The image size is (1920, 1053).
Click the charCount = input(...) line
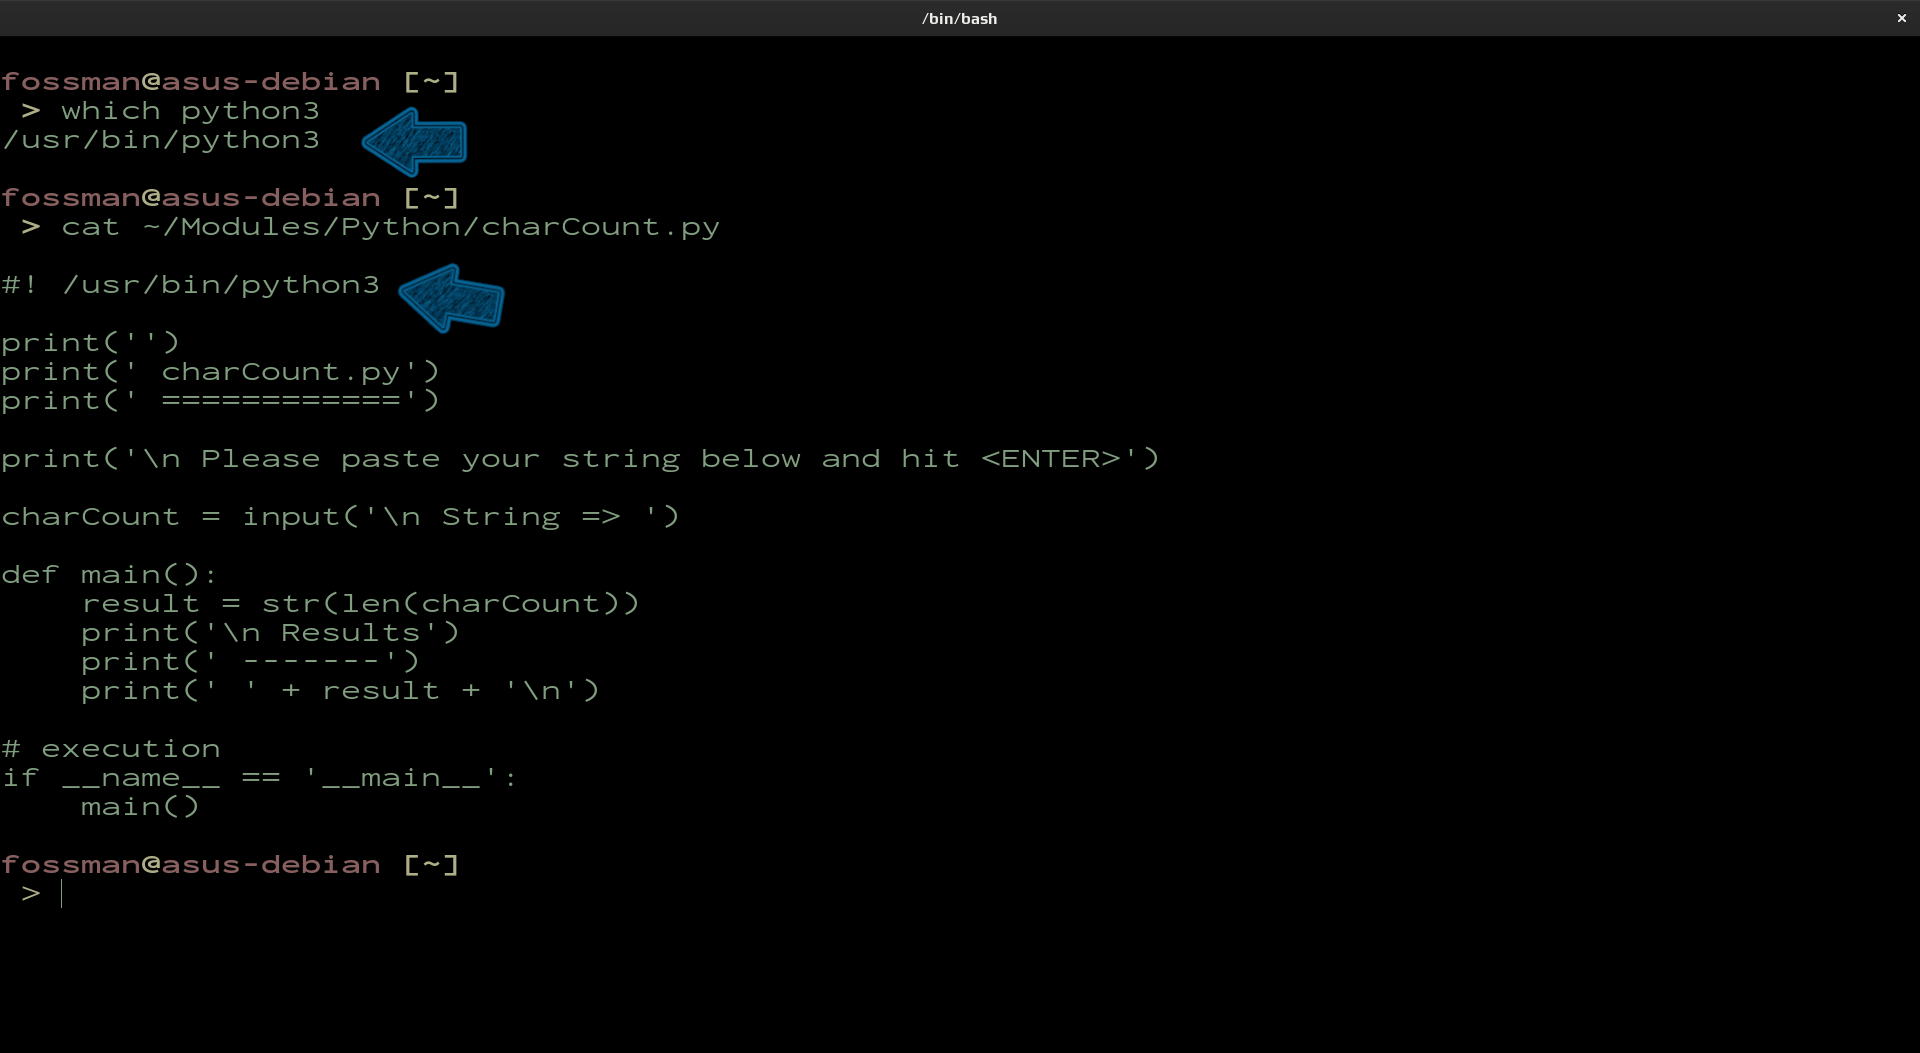point(340,517)
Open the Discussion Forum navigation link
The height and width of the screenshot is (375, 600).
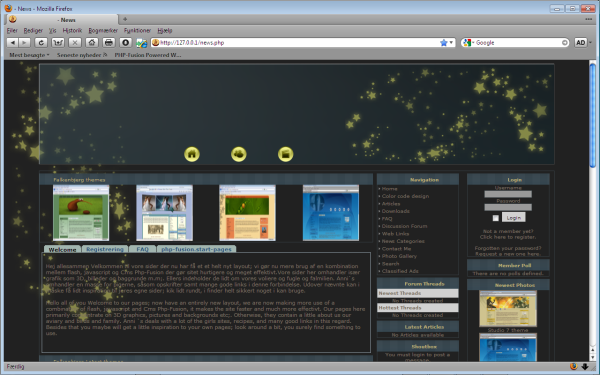[404, 226]
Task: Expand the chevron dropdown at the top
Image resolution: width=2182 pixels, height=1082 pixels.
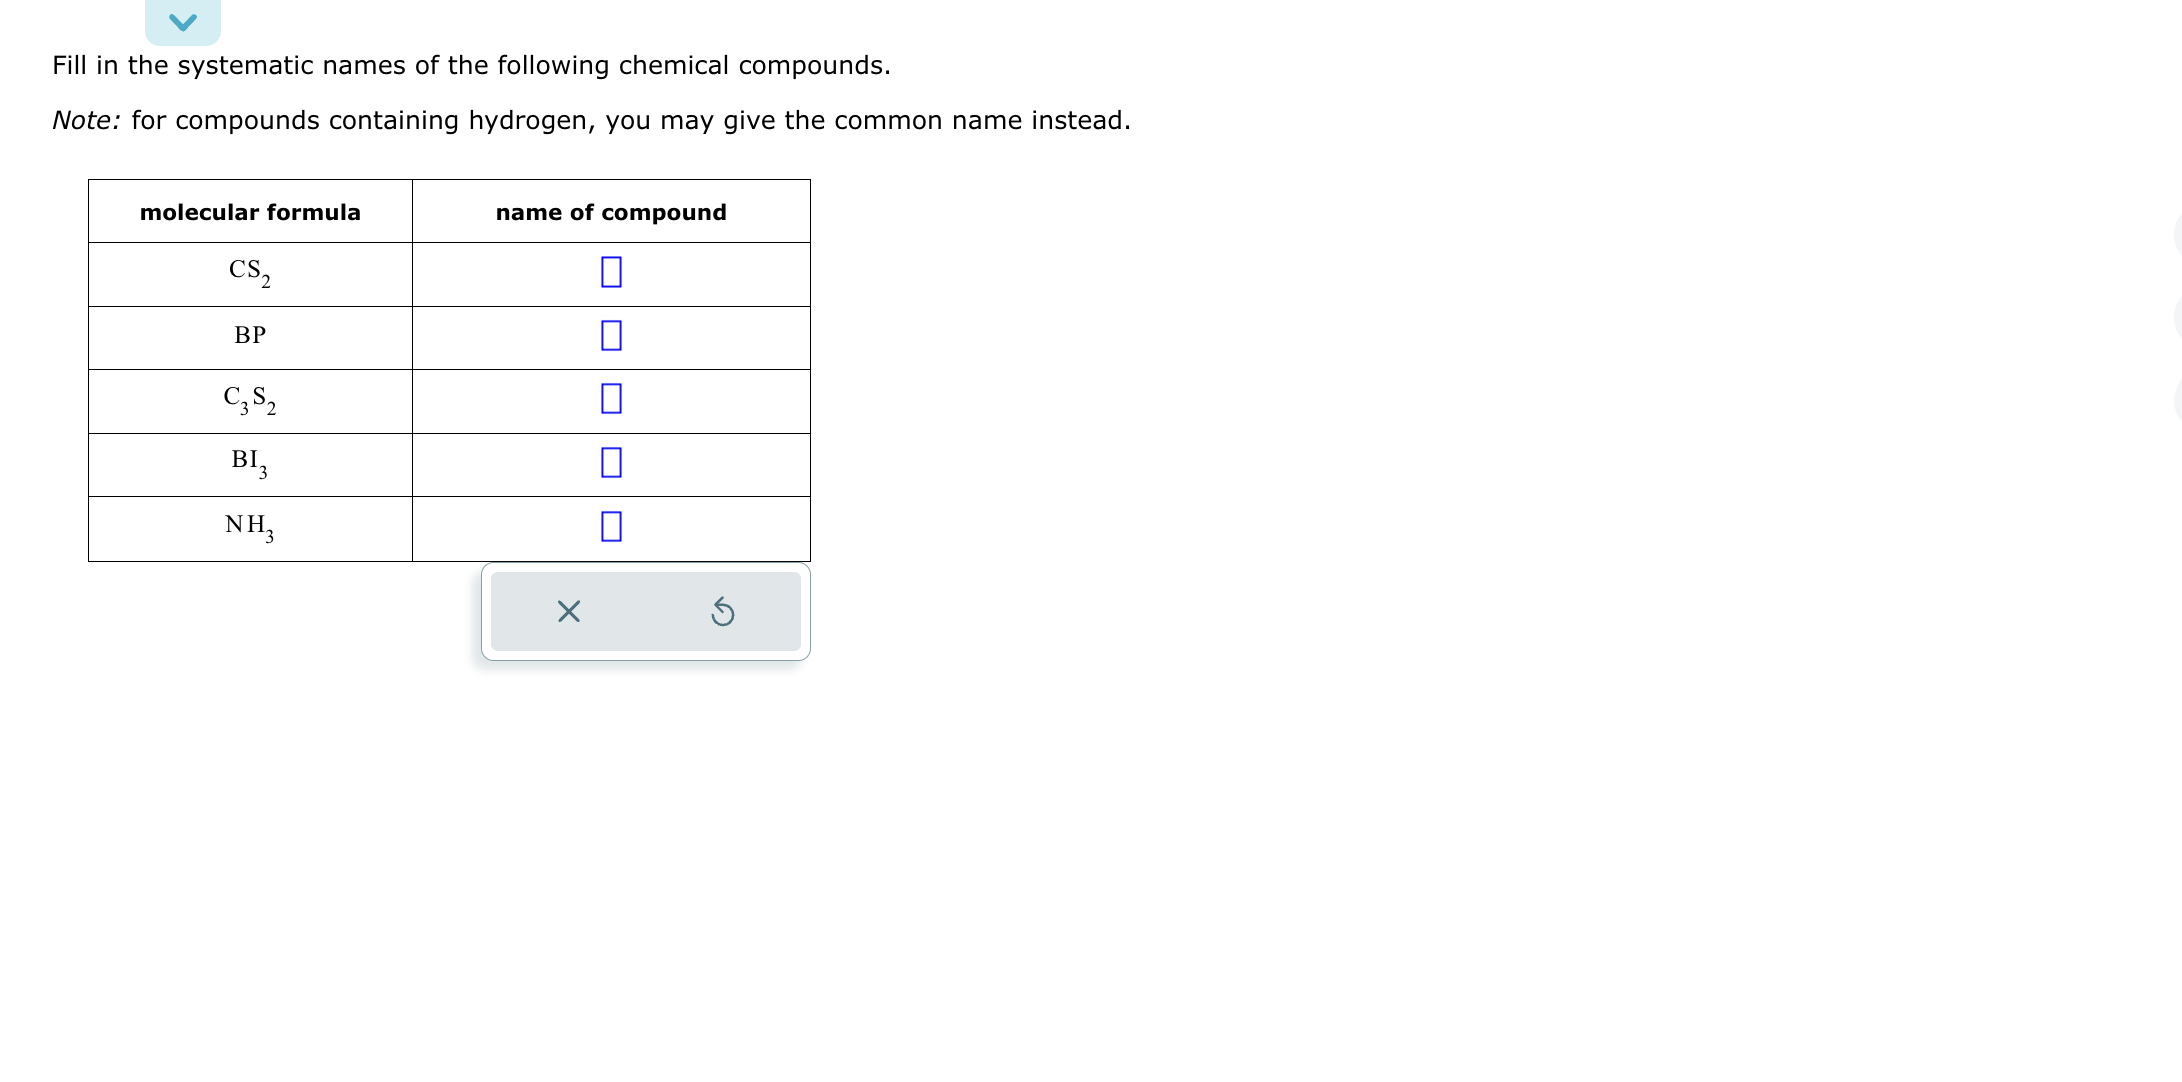Action: pyautogui.click(x=183, y=22)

→ **ASSIGNED TASK**
Without carrying over any pictures, retype the records above exactly.

→ **WRITTEN RESPONSE**
The image size is (1920, 1053).
Click the charCount = input(...) line
point(340,517)
Open the Discussion Forum navigation link
The height and width of the screenshot is (375, 600).
[404, 226]
Task: Expand the chevron dropdown at the top
Image resolution: width=2182 pixels, height=1082 pixels.
Action: pyautogui.click(x=183, y=22)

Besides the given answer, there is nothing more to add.